Basic characteristics of the included literature
A total of 8 papers with 8 randomized controlled studies were included in the meta-analysis (Table 1) [20,21,22,23,24,25,26,27], involving 508 patients with diabetes and a control group containing both healthy and diabetic populations. The experimental group’s intervention was exercise or exercise combined with medication, and the control group maintained a routine lifestyle without regular exercise. Three studies [22, 24, 27]used scales to assess neurological function, including the Michigan Neuropathy Screening Instrument score (MNSI) [12], the Michigan Diabetes Neuropathy Score (MDNS) [11], and five studies [20, 21, 23, 25, 26]used nerve conduction measurements to assess neurological function. Six studies [20, 22,23,24, 26, 27]reported the duration of the patients’ disease and the others did not.

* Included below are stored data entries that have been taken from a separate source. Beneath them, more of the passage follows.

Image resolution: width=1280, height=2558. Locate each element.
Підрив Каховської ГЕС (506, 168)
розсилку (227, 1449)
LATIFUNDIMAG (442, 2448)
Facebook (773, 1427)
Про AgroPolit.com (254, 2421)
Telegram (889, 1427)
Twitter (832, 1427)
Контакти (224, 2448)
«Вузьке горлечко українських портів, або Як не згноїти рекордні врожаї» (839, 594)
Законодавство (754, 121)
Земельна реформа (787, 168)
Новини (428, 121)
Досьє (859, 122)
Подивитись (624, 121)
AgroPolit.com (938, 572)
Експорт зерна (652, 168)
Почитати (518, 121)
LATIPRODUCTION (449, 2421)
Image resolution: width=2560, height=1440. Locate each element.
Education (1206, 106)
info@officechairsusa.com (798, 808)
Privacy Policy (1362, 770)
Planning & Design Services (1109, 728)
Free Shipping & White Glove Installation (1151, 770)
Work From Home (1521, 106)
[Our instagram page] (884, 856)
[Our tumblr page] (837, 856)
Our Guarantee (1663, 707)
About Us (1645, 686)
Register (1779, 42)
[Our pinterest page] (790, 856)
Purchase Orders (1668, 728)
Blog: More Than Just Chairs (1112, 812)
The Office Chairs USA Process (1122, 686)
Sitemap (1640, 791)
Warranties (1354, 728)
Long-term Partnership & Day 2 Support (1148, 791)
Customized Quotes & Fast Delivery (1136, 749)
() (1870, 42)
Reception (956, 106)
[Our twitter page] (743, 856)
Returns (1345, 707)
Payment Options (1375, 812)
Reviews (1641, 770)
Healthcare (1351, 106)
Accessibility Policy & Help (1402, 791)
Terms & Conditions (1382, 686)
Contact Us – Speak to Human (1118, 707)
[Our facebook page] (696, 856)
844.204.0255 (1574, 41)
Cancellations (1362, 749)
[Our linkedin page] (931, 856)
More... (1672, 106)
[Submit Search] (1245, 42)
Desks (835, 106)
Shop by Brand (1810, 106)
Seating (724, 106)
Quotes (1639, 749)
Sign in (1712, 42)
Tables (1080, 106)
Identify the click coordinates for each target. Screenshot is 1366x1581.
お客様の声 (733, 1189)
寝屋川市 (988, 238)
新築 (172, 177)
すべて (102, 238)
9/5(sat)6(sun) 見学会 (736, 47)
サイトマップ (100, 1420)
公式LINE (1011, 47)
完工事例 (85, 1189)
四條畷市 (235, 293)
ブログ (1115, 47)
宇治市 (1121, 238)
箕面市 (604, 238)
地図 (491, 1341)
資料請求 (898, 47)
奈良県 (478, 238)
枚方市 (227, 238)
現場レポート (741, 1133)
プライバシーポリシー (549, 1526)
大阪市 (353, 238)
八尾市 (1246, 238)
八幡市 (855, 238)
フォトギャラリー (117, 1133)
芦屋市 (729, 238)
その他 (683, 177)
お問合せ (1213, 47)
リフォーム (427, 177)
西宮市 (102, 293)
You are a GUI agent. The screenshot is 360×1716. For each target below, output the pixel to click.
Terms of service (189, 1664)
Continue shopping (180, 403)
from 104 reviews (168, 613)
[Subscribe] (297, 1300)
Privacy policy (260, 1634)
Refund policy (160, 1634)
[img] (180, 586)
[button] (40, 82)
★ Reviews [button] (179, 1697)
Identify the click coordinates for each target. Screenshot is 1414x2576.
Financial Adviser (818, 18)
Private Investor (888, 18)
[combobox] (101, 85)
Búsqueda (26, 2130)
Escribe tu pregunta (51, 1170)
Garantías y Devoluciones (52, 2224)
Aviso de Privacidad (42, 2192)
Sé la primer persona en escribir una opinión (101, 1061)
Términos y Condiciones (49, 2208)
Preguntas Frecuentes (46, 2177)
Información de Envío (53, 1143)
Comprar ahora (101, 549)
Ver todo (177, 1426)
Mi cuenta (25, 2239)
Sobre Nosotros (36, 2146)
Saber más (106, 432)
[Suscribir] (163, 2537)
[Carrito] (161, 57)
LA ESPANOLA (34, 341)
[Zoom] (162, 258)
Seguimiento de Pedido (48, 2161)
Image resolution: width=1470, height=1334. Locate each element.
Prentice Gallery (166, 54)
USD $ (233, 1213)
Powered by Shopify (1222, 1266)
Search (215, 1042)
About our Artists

Evaluation of literature quality
The included 8 studies were all randomized controlled trials (RCTs) and explicitly reported the randomization process(Fig. 2). The results indicate that all 8 studies provided detailed descriptions of the randomization procedure, with no observed missing outcome data, measurement bias, or selective outcome reporting. Additionally, 3 studies [20, 24, 26] clearly described the expected intervention measures, with a relatively low risk of bias. Based on a systematic assessment using the ROB2 tool, 3 studies were rated as low risk, while 5 were rated as moderate risk, indicating that the overall study quality is relatively reliable. “Medium-risk” studies typically have certain issues related to blinding and randomization. However, since this study focuses on exercise interventions, it is not feasible for participants to remain completely blinded to whether they are receiving the intervention. As a result, implementing a fully double-blind design presents practical challenges in some studies. Moreover, while some studies may have limitations in allocation concealment or blinding of researchers, the effects of exercise interventions are primarily assessed using objective measures (e.g., nerve conduction velocity, diabetic peripheral neuropathy scores) or standardized evaluation tools, ensuring a relatively high level of reliability in the study results.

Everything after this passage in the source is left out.